■ What you need to do: Leave out all pictures and retype exactly the lines from the one with "Where should I" through the last line of the material.

■ Material to process:

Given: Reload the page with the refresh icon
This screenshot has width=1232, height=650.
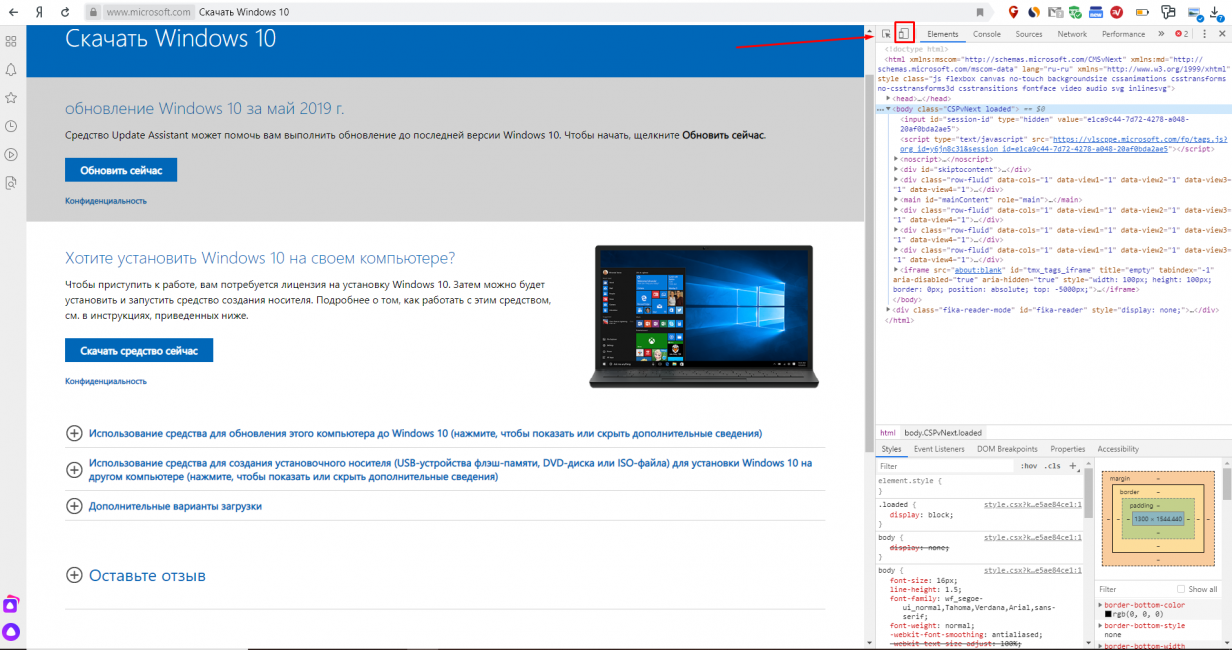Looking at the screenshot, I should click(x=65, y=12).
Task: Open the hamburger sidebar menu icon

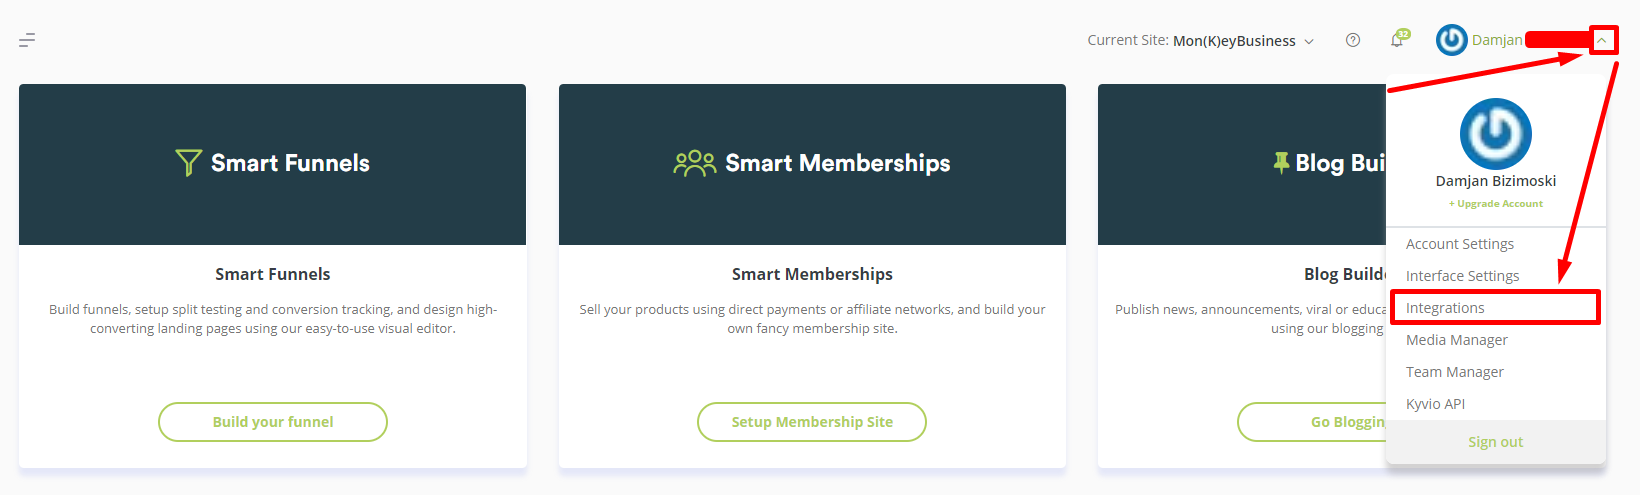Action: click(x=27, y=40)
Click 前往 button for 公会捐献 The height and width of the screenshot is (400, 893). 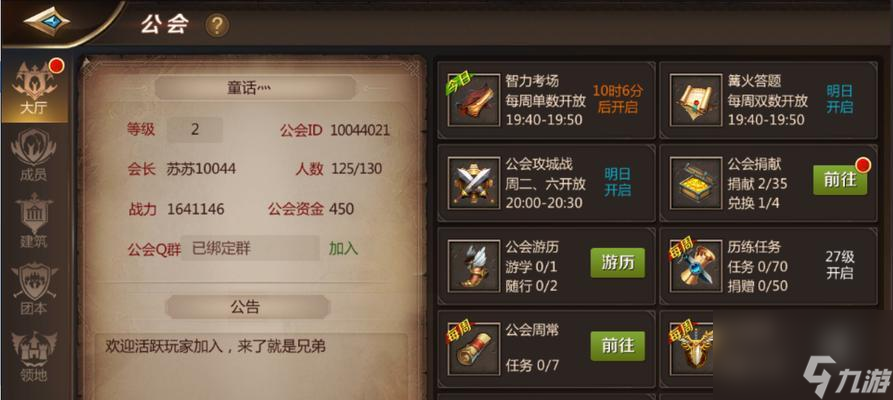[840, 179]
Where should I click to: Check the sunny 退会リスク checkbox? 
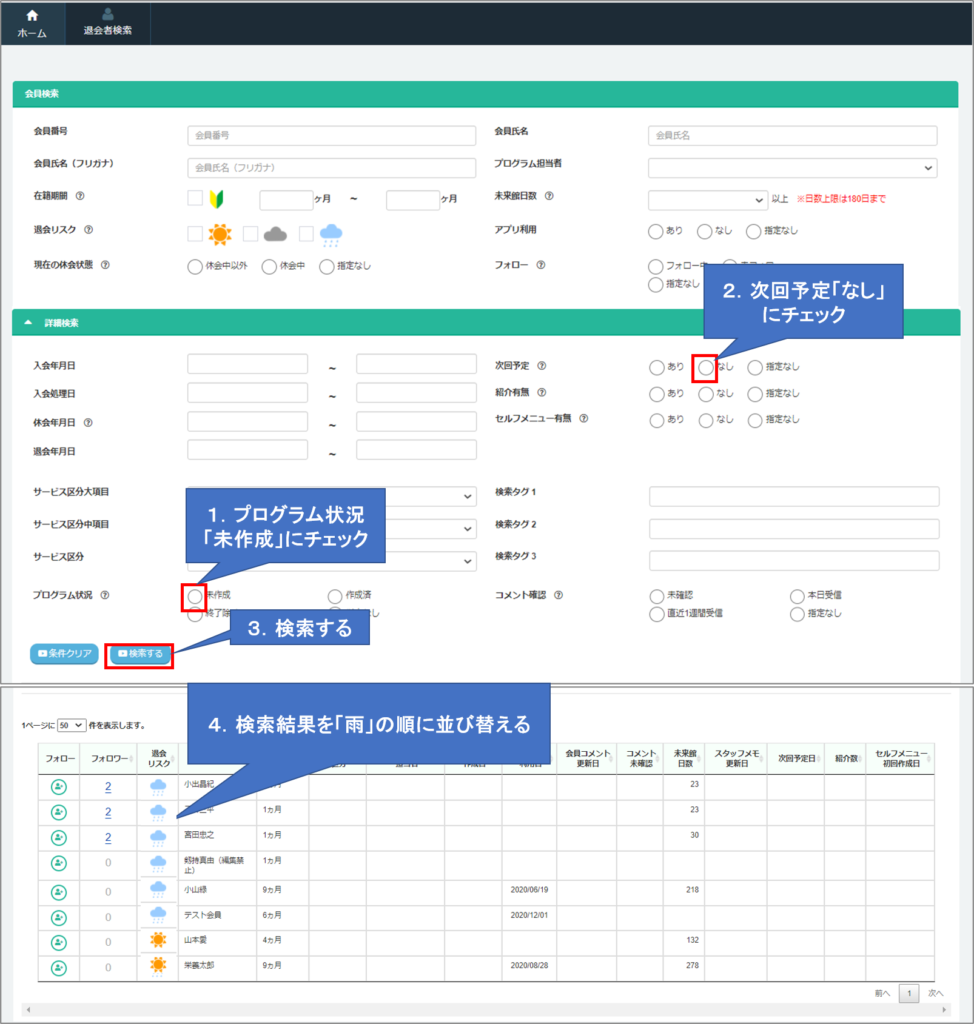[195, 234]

■ Solution to the exercise:
Where should I click to: Check the sunny 退会リスク checkbox? 
[195, 234]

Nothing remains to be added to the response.